> [Problem details]: At the line with "Select Folder 4 in the list", start repeating the data, and continue line by line through the final line, exactly.

Stored data entries:
----------------------------------------

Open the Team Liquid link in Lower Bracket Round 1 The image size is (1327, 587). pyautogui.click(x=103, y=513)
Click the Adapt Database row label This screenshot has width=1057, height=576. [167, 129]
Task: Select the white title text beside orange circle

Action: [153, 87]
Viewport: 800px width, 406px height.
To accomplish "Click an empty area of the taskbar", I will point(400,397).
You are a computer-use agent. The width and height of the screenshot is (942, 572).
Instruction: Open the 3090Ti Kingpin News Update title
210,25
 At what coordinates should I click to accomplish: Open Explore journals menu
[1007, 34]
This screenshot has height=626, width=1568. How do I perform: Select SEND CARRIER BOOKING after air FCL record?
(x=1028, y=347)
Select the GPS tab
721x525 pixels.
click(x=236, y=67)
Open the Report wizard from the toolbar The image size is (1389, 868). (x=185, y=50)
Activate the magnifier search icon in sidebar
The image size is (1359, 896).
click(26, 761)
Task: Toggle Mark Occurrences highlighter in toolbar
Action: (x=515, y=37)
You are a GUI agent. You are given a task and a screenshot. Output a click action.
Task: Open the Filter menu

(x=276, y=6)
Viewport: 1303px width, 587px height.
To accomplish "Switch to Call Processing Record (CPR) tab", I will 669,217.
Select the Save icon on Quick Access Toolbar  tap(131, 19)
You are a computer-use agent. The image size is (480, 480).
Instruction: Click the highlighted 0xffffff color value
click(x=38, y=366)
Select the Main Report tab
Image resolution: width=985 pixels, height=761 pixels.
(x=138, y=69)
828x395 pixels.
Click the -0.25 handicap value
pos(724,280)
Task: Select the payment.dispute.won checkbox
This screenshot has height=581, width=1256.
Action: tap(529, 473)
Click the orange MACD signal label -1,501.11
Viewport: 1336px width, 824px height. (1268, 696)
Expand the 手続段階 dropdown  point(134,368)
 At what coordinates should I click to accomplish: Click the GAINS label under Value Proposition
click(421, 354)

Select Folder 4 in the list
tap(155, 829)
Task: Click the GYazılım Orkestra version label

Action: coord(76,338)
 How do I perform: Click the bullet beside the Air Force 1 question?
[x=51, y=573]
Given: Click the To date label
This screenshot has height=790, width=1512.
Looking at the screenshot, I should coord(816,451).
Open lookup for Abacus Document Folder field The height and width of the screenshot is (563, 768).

----------------------------------------

> [Solved exercise]:
Select Folder 4 in the list
tap(155, 829)
Task: Click the GYazılım Orkestra version label

Action: coord(76,338)
 How do I perform: Click the bullet beside the Air Force 1 question?
[x=51, y=573]
Given: Click the To date label
This screenshot has height=790, width=1512.
Looking at the screenshot, I should coord(816,451).
Open lookup for Abacus Document Folder field The height and width of the screenshot is (563, 768).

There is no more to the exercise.